BEGIN Record set

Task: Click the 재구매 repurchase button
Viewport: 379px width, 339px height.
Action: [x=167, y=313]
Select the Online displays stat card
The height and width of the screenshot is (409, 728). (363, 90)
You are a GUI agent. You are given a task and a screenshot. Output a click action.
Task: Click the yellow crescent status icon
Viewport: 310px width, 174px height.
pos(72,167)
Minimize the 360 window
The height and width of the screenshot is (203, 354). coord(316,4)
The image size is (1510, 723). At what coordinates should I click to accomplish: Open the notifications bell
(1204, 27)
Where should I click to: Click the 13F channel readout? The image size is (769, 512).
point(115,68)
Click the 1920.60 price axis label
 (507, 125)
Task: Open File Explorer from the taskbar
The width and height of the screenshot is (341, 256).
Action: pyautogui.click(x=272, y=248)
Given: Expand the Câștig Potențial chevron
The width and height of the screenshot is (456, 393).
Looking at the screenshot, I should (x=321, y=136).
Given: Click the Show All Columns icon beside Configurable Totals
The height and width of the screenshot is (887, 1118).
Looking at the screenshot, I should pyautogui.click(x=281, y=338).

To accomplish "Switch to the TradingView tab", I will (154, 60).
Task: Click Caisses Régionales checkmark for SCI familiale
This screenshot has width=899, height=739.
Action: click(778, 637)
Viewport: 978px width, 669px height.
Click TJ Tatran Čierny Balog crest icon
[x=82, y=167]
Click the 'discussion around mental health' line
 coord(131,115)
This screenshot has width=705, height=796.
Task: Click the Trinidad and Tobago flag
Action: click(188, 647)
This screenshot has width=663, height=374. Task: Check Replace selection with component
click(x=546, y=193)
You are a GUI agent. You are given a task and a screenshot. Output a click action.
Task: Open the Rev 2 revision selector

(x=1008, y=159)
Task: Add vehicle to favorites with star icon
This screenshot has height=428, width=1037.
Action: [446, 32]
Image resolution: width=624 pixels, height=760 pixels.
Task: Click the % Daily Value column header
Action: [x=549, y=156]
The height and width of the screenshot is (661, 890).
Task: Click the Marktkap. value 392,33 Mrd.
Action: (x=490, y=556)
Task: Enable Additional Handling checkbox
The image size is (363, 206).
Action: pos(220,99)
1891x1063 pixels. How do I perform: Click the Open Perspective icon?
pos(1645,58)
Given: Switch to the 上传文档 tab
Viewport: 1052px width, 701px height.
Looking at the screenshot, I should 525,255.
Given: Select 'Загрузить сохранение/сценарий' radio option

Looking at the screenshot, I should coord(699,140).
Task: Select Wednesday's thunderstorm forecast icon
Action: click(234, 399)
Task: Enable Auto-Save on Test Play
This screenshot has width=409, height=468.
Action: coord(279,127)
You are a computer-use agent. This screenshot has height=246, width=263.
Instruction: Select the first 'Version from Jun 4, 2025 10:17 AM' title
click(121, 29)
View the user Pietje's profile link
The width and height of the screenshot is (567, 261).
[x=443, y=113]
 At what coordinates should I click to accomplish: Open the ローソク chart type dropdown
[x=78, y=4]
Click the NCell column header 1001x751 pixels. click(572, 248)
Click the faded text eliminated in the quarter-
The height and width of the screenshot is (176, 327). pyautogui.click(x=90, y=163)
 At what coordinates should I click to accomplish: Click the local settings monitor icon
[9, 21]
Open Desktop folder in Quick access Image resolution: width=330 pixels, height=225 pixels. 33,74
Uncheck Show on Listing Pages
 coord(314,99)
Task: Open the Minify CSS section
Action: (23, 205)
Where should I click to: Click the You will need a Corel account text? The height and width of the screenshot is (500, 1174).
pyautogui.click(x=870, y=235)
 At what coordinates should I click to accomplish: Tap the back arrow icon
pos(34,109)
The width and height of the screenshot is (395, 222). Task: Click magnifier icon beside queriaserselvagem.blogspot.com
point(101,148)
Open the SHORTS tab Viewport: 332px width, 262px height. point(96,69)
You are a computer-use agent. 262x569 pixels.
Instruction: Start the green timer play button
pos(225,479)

END Record set

▶ _What is needed_
Extract from the data every line where "Enable" shows up.

▶ _Response to the exercise_
Task: Enable Additional Handling checkbox
Task: Enable Auto-Save on Test Play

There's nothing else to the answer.